§ **Excerpted passage**
━━━━━━

AgencyAgreement

EX-10.0 2 v167474_ex10-0.htm
 
April 28, 2009            
Agency Agreement

Megola Inc., a corporation pursuant to the laws of the State of Nevada, having the principle place of business at Suite 111, 704 Mara Street, Point Edward, Ontario N7V LX4 (herein called MEGOLA)

and
Innovative Composites Inc., a corporation of the Province of Ontario, having its principle place of business at 5500 North Service Road, Burlington, Ontario L7L 6W6 (herein called ICI)

A.
Background of Agreement

MEGOLA and ICI entered into a Memorandum of Understanding on March 13, 2009 whereby the following points and terms were agreed to and which are now binding on both parties;

 
1.

━━━━━━

§ **Given records**
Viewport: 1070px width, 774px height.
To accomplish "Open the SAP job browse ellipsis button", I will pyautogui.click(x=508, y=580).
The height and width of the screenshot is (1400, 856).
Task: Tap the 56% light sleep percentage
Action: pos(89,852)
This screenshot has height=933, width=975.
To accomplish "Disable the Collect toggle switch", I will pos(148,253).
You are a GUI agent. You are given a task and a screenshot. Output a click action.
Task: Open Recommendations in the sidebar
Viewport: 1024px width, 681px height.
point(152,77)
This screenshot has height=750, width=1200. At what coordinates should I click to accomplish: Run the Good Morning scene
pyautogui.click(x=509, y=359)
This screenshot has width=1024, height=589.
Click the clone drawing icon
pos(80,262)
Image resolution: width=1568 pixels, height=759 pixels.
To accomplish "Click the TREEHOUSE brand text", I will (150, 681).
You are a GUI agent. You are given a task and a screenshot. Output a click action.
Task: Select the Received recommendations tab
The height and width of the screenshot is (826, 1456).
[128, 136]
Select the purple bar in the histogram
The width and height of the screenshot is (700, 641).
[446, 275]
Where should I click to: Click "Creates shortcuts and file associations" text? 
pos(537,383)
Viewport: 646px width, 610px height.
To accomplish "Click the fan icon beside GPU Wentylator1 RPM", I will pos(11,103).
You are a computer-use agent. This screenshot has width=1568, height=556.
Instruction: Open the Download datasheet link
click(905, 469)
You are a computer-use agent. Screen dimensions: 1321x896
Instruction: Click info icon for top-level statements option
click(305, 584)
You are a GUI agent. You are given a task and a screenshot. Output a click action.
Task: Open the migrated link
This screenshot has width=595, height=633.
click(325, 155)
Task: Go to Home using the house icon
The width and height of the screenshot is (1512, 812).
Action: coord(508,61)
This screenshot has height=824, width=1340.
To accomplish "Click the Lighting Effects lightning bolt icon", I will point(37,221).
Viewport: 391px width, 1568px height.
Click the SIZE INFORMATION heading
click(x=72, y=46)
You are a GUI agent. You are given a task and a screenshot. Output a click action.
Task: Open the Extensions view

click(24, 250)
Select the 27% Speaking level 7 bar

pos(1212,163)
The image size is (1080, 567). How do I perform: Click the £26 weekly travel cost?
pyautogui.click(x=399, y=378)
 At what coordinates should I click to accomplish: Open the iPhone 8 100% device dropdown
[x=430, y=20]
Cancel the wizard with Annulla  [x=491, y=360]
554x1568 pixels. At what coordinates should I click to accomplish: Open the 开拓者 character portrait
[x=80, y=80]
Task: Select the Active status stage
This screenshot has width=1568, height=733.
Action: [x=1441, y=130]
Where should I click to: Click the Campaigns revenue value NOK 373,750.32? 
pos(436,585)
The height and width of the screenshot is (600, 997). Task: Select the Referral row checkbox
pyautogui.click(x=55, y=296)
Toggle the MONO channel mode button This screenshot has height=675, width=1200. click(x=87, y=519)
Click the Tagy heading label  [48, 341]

━━━━━━

§ **Jobs**
1 – In the agency agreement, write out the text between "AgencyAgreement" and "(herein called MEGOLA)", inclusive, swapping "Nevada" for "Delaware".
2 – According to the agency agreement, on what date did MEGOLA and ICI enter into a Memorandum of Understanding?
3 – Write what comes next in the agency agreement, picking up from its last line.

§ **Task-by-task results**
1 –
AgencyAgreement

EX-10.0 2 v167474_ex10-0.htm
 
April 28, 2009            
Agency Agreement

Megola Inc., a corporation pursuant to the laws of the State of Delaware, having the principle place of business at Suite 111, 704 Mara Street, Point Edward, Ontario N7V LX4 (herein called MEGOLA)

2 – March 13, 2009

3 –
MEGOLA has the exclusive rights to manufacture the Hartindo line of Fire Extinguishing Suppressants and Fire Inhibitors in North America (Appendix A(ii)). MEGOLA also has the exclusive rights to distribute the Hartindo line of products (“Products”) in Canada and co-exclusive distribution rights in the USA. MEGOLA has the desire to commercialize and market the Products in order to advance their business plan and have recognized the size of the potential market and the manpower, skills and resources that will be required to develop and capitalize on this potential.  MEGOLA is looking for solutions and assistance in this area.
 
 
2.
ICI has the experience, contacts and resources to provide this solution and is ready, able, and willing to provide them to MEGOLA under a marketing and commercialization cooperation agreement between the parties.
 
 
3.
MEGOLA represents that the manufacturing and distribution rights have been properly and legally acquired and that all terms required to maintain them in good standing have been met and will continue to be met in the future.
 
 
4.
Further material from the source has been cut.